Key Points: Globalisation
  • Globalisation means integrating a country’s economy with the world economy and treating the world as one single market.
  • It involves free flow of goods, services, capital, technology, information, and people across national borders.
  • Globalisation goes beyond trade and includes worldwide coordination in production, marketing, finance, and human resources.
  • It increases economic integration and interdependence among countries.
  • A global company views the entire world as one market and does not differentiate between domestic and foreign markets.
  • Globalisation promotes free-market competition and benefits businesses and consumers, but also increases dependence among nations.
  • Outsourcing is a result of globalisation, where foreign companies hire Indian firms for services like IT and BPO due to low cost and skilled labour.
Key Points: World Trade Organisation
  • WTO (1995) replaced GATT (1948) to create a rule‑based global trading system and reduce arbitrary trade barriers.
  • Aims: expand trade in goods and services, ensure efficient resource use, and protect the environment.
  • Promotes removal of tariffs and non‑tariff barriers and more market access for member countries.
  • India has reduced tariffs and removed quantitative restrictions as per its commitments and argues for developing countries’ interests.

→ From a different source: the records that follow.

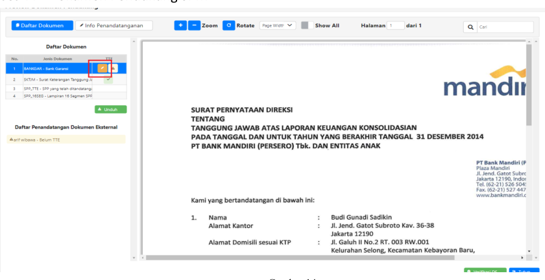Open the Page Width dropdown
The width and height of the screenshot is (545, 280).
[277, 25]

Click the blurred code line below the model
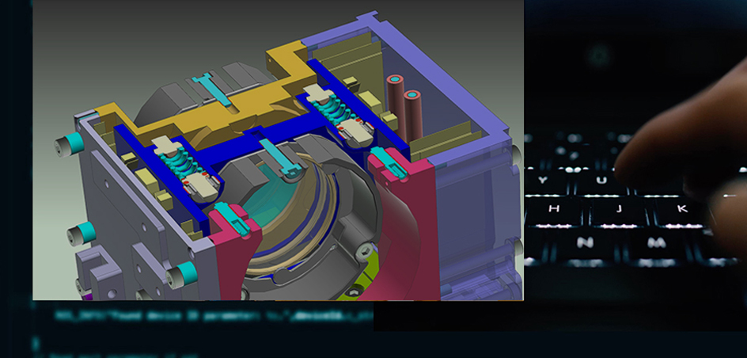point(214,316)
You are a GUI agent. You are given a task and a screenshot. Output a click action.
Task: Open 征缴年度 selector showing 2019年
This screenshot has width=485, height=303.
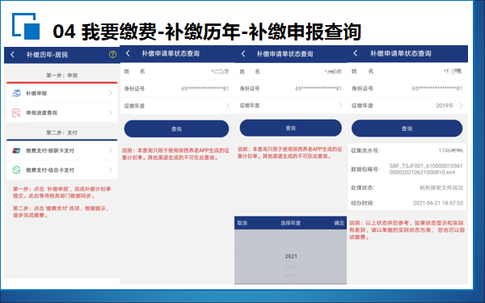[407, 105]
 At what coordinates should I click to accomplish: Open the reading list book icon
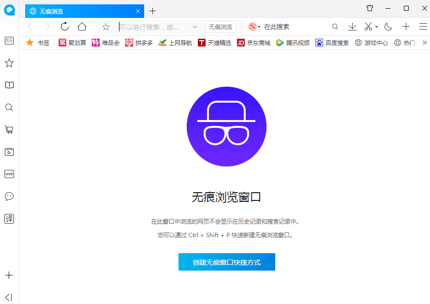9,85
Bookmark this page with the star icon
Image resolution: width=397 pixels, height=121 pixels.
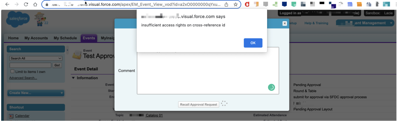pyautogui.click(x=235, y=4)
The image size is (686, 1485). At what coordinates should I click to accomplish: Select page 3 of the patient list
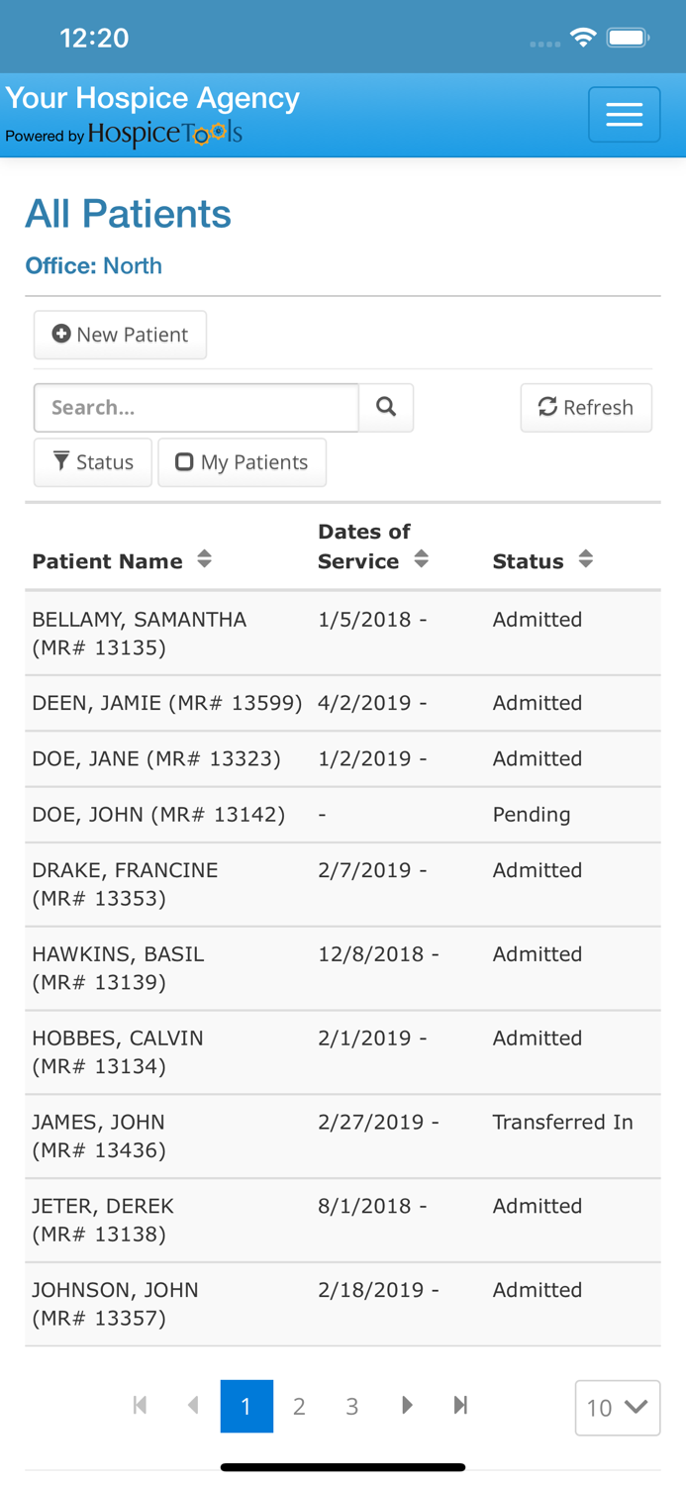351,1405
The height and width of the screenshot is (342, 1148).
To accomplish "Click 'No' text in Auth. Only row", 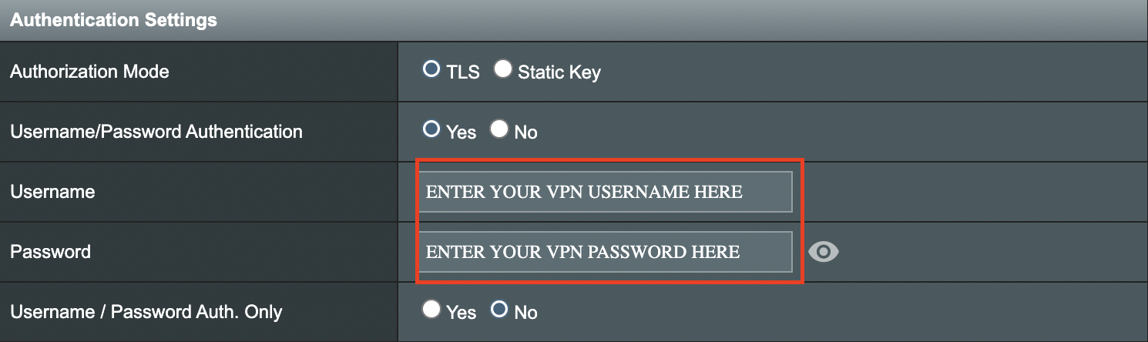I will click(525, 313).
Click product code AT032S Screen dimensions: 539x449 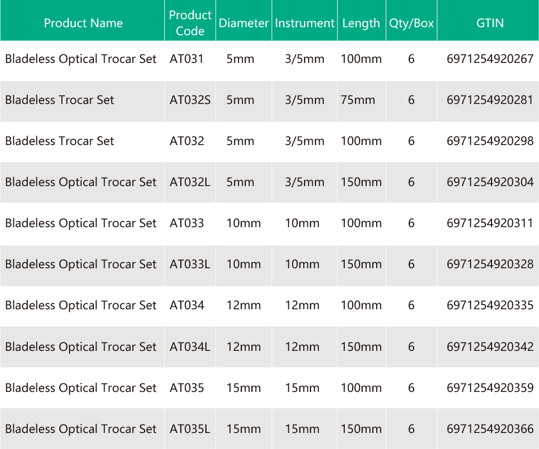190,100
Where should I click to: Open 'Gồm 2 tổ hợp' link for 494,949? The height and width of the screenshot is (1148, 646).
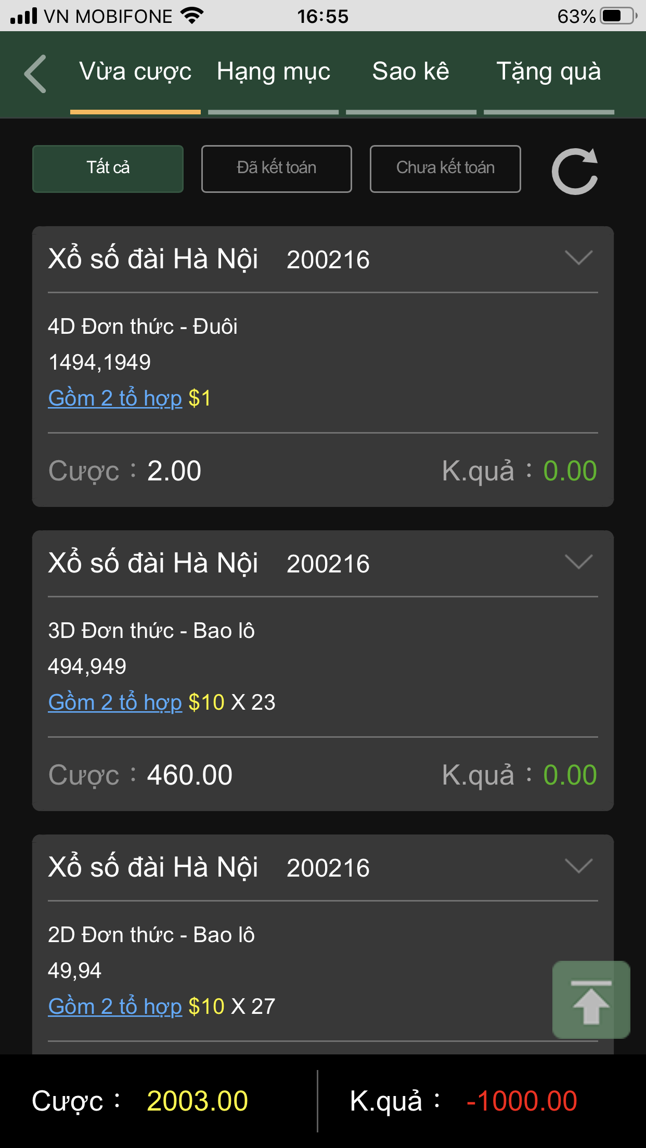(115, 702)

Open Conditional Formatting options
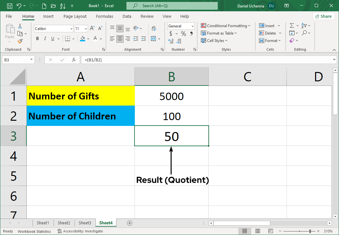226,26
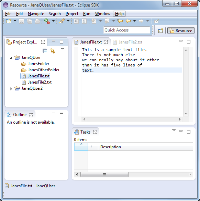Click the Open Perspective icon
The width and height of the screenshot is (200, 201).
coord(160,31)

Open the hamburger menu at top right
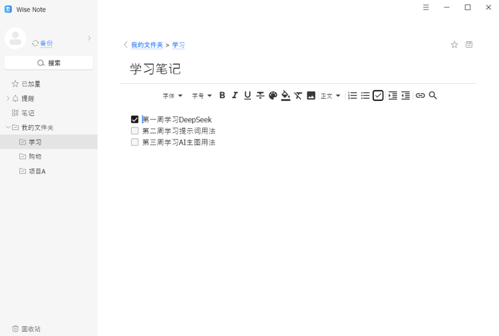coord(426,7)
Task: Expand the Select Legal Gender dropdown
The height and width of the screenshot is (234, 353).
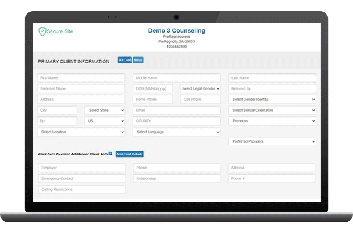Action: pos(200,88)
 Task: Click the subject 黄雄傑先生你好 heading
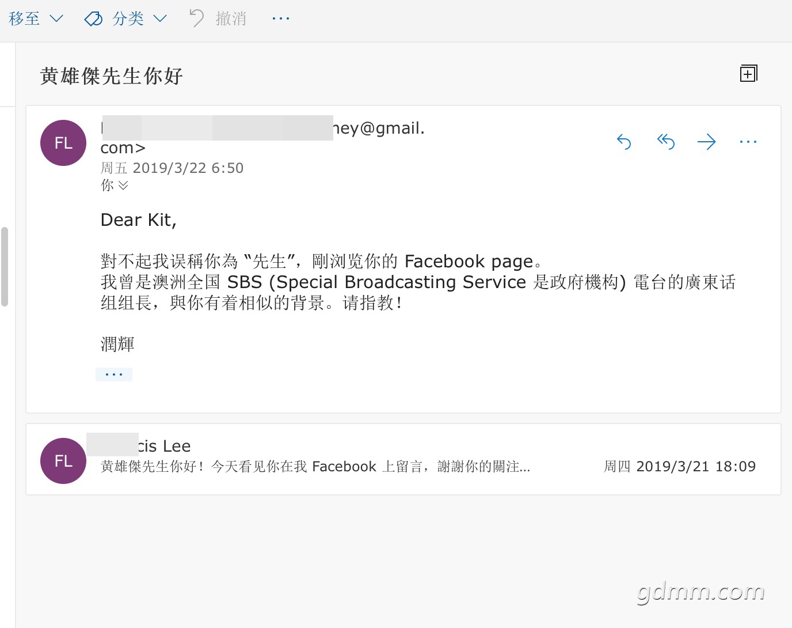112,75
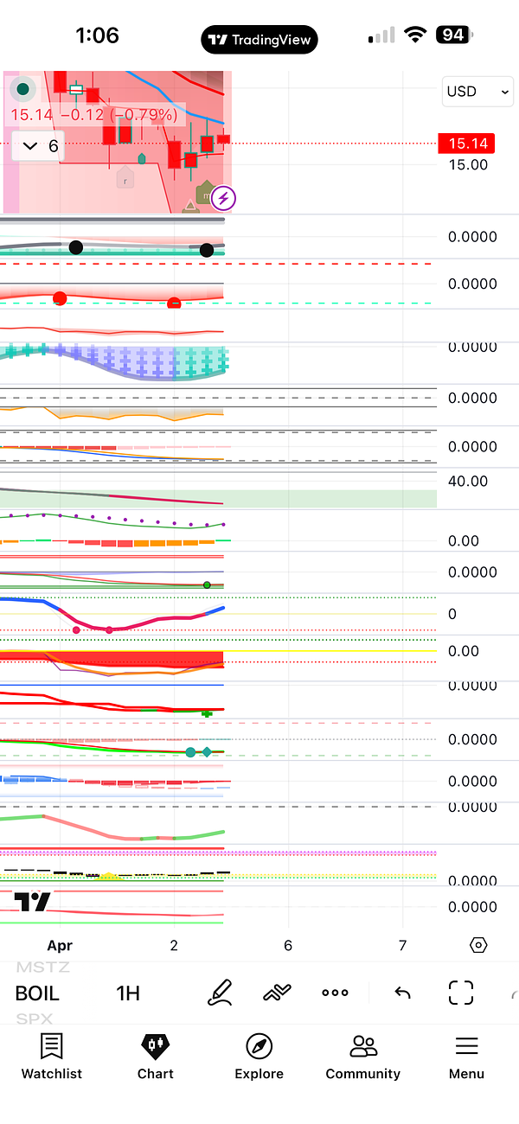Tap the TradingView logo on chart

click(33, 902)
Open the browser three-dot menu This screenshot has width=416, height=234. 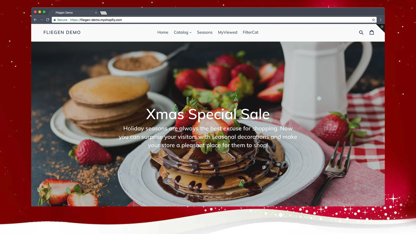point(381,20)
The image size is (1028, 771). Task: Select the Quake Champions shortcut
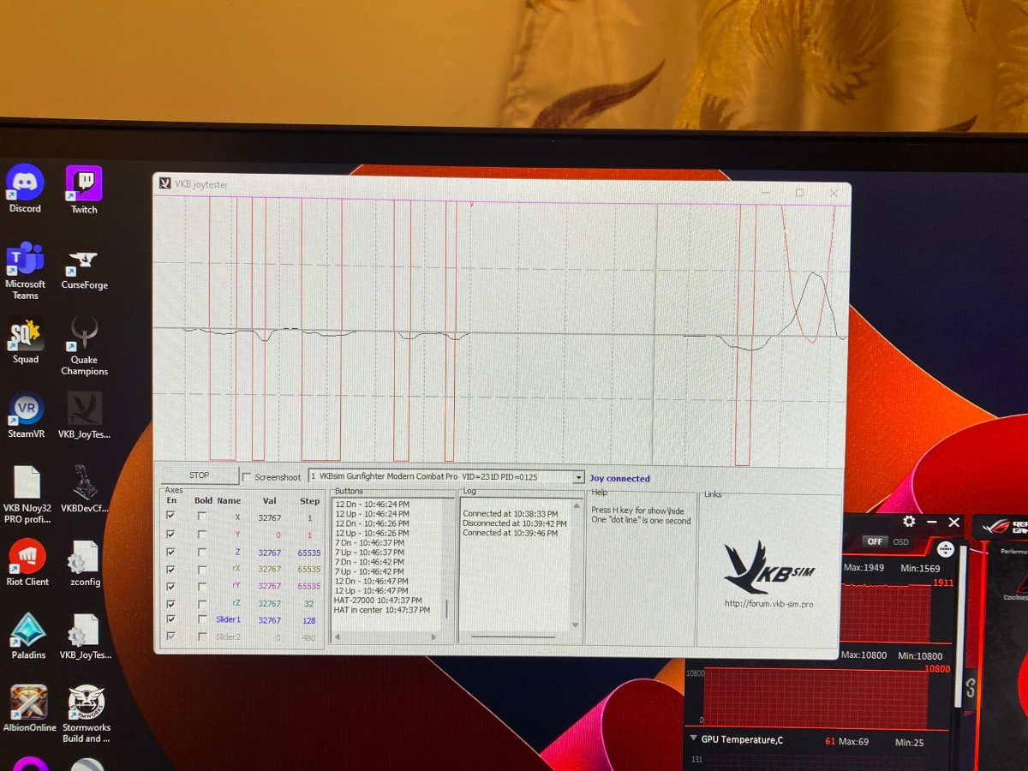click(x=84, y=334)
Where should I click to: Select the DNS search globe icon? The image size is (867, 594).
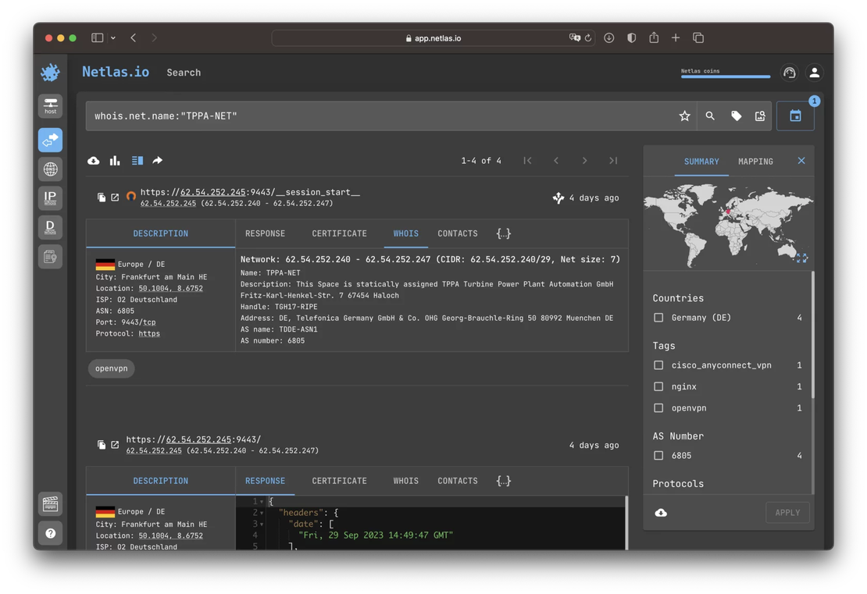(50, 169)
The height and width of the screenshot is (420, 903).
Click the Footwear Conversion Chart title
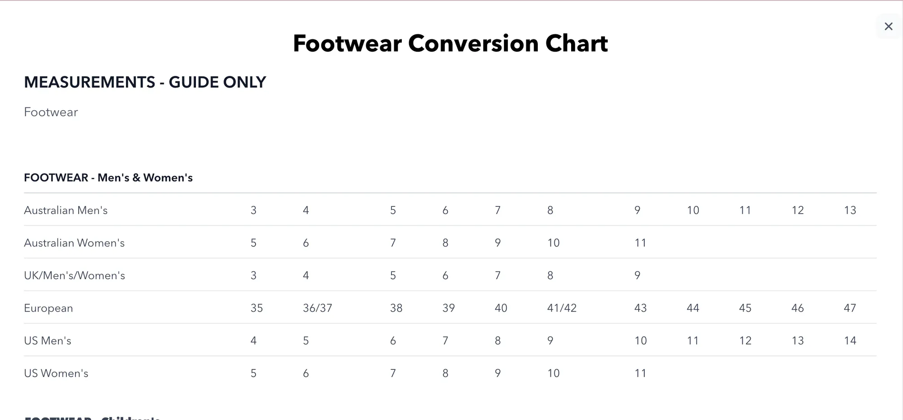[450, 43]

  • Criticism: benefits mainly developed nations, and developing countries feel pressured to open markets while rich countries retain protections, especially in agriculture.
Key Points: Indian Economy During Reforms: An Assessment
  • The 1991 reforms opened India’s economy through liberalization, privatization, and globalization. GDP growth accelerated, mainly driven by the service sector, while agriculture and industry lagged.
  • FDI and foreign exchange reserves rose sharply, and India became a key exporter of IT and pharmaceuticals. Yet, growth created few jobs, and benefits were uneven. Public investment in agriculture and social sectors declined, and inequality widened.
  • Overall, reforms made India more competitive but also less inclusive, highlighting the need for balanced, job-oriented growth.